Automatic data mapping​
If no control file is provided, Data Loader will automatically map the fields in the source data to the available columns in the ScalarDB table. If the name doesn't match, and if all columns are required, a validation error will occur. If that occurs, importing the record will fail and the result will be added to the failed output log.
Custom data mapping​
If the source fields don't match the target column name, you must use a control file. In the control file, you will need to specify the custom mapping rules for the field names.
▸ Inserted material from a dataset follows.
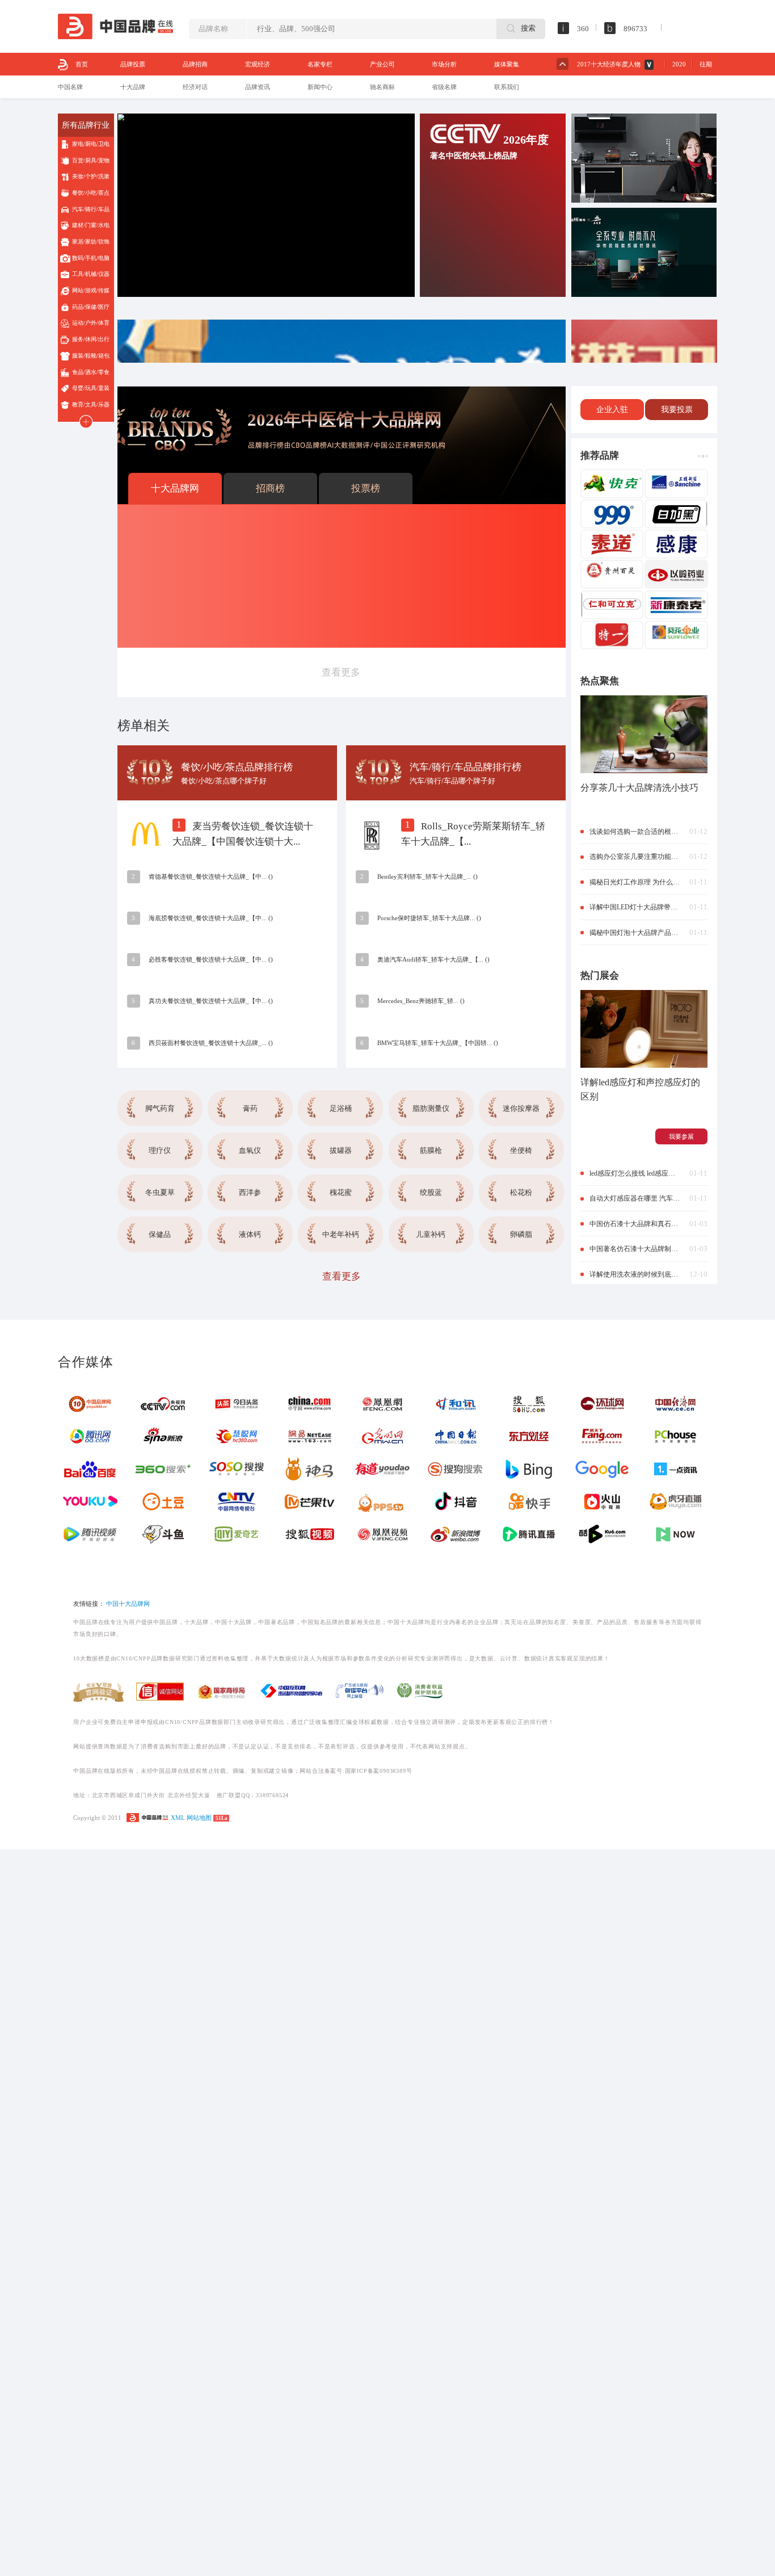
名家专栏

For example, the following control file maps the field source_field_name
in the source file to target_column_name
in the target table:
{
"tables": [{
"namespace": "<NAMESPACE>",
"table_name": "<TABLE>",
"mappings": [{
"source_field": "<SOURCE_FIELD_NAME>",
"target_column": "<TARGET_COLUMN_NAME>"
}]
}
]
}
Control file​
To allow for custom data mapping or multi-table importing, Data Loader supports configuration via a JSON control file. This file needs to be passed in via the --control-file
argument when starting Data Loader.
Control file validation levels​
To enforce validation on the control file, Data Loader allows you to specify the validation level. Based on the set level, Data Loader will run a pre-check and validate the control file based on the level rules.
The following levels are supported:
Level | What It Validates | When to Use |
---|---|---|
FULL | All table columns have mappings | Ensuring your control file covers every column |
KEYS | Only partition and clustering keys have mappings | Partial updates where you only care about key columns |
MAPPED (default) | Only the mappings you specify are valid | You trust your control file and want minimal validation |
The validation level is optional and can be set via the --control-file-validation
argument when starting Data Loader.
This validation is run as a pre-check and doesn't mean that the import process will automatically succeed.
For example, if the level is set to MAPPED and the control file doesn't contain mappings for each column for an INSERT operation, the import process will still fail because all columns are required to be mapped for an INSERT operation.
Multi-table import​
Data Loader supports multi-table target importing, allowing you to import a single row from a JSON, JSON Lines, or CSV file into multiple tables by specifying table-mapping rules in the control file.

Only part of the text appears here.